Problem statement -
Reproduce the entire listing exactly as written, apart from its pictures.
* * *
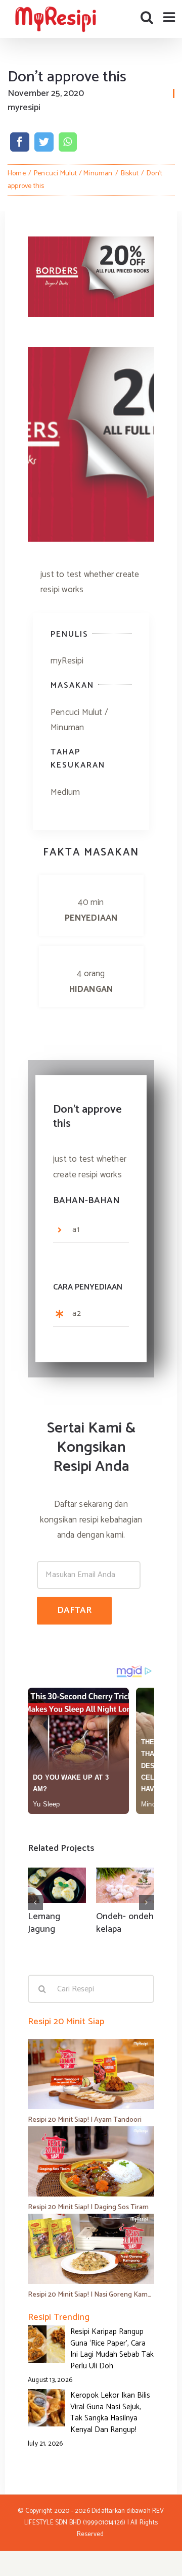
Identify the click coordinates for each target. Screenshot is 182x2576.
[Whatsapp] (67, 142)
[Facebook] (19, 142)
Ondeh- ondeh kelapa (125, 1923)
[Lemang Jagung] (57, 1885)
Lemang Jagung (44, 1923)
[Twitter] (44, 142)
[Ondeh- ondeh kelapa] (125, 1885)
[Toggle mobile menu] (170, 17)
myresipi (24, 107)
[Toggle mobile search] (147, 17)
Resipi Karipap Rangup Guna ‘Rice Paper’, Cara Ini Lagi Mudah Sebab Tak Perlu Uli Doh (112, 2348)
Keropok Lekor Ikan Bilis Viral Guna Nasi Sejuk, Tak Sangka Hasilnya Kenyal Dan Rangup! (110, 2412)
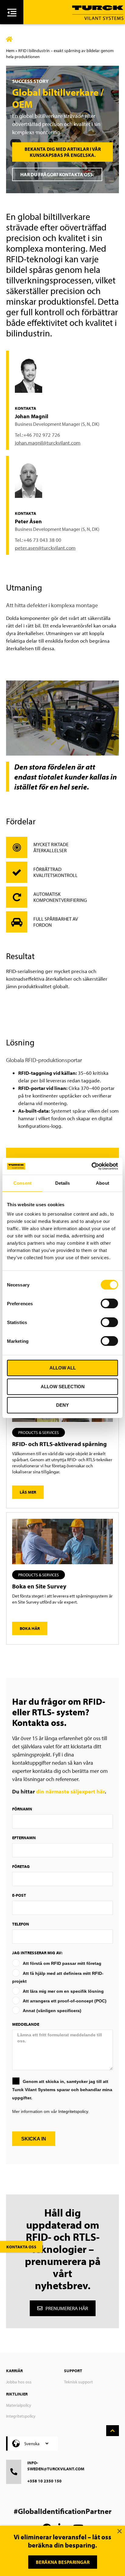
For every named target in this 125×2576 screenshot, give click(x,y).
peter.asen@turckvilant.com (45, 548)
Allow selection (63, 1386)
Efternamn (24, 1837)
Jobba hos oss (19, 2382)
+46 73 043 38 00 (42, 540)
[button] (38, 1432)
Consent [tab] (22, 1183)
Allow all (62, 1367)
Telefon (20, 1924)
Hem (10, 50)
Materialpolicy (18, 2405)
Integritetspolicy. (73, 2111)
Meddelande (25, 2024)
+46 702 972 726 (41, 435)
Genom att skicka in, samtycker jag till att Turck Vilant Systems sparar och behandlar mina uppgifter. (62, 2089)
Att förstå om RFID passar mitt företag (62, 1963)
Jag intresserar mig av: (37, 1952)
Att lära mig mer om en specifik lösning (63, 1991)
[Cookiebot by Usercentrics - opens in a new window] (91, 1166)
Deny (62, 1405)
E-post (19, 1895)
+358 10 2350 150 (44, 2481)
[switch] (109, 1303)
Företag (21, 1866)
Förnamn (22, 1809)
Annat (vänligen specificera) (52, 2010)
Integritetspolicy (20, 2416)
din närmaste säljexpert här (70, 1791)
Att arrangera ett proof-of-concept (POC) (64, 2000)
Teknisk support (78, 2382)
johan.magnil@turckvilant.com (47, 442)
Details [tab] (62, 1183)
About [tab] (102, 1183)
* * *
Solution to this task -
Identify the click coordinates for each target. Screenshot is 182x2576.
[Whatsapp] (67, 142)
[Facebook] (19, 142)
Ondeh- ondeh kelapa (125, 1923)
[Lemang Jagung] (57, 1885)
Lemang Jagung (44, 1923)
[Twitter] (44, 142)
[Ondeh- ondeh kelapa] (125, 1885)
[Toggle mobile menu] (170, 17)
myresipi (24, 107)
[Toggle mobile search] (147, 17)
Resipi Karipap Rangup Guna ‘Rice Paper’, Cara Ini Lagi Mudah Sebab Tak Perlu Uli Doh (112, 2348)
Keropok Lekor Ikan Bilis Viral Guna Nasi Sejuk, Tak Sangka Hasilnya Kenyal Dan Rangup! (110, 2412)
For every named target in this 125×2576 screenshot, give click(x,y).
peter.asen@turckvilant.com (45, 548)
Allow selection (63, 1386)
Efternamn (24, 1837)
Jobba hos oss (19, 2382)
+46 73 043 38 00 (42, 540)
[button] (38, 1432)
Consent [tab] (22, 1183)
Allow all (62, 1367)
Telefon (20, 1924)
Hem (10, 50)
Materialpolicy (18, 2405)
Integritetspolicy. (73, 2111)
Meddelande (25, 2024)
+46 702 972 726 (41, 435)
Genom att skicka in, samtycker jag till att Turck Vilant Systems sparar och behandlar mina uppgifter. (62, 2089)
Att förstå om RFID passar mitt företag (62, 1963)
Jag intresserar mig av: (37, 1952)
Att lära mig mer om en specifik lösning (63, 1991)
[Cookiebot by Usercentrics - opens in a new window] (91, 1166)
Deny (62, 1405)
E-post (19, 1895)
+358 10 2350 150 (44, 2481)
[switch] (109, 1303)
Företag (21, 1866)
Förnamn (22, 1809)
Annat (vänligen specificera) (52, 2010)
Integritetspolicy (20, 2416)
din närmaste säljexpert här (70, 1791)
Att arrangera ett proof-of-concept (POC) (64, 2000)
Teknisk support (78, 2382)
johan.magnil@turckvilant.com (47, 442)
Details [tab] (62, 1183)
About [tab] (102, 1183)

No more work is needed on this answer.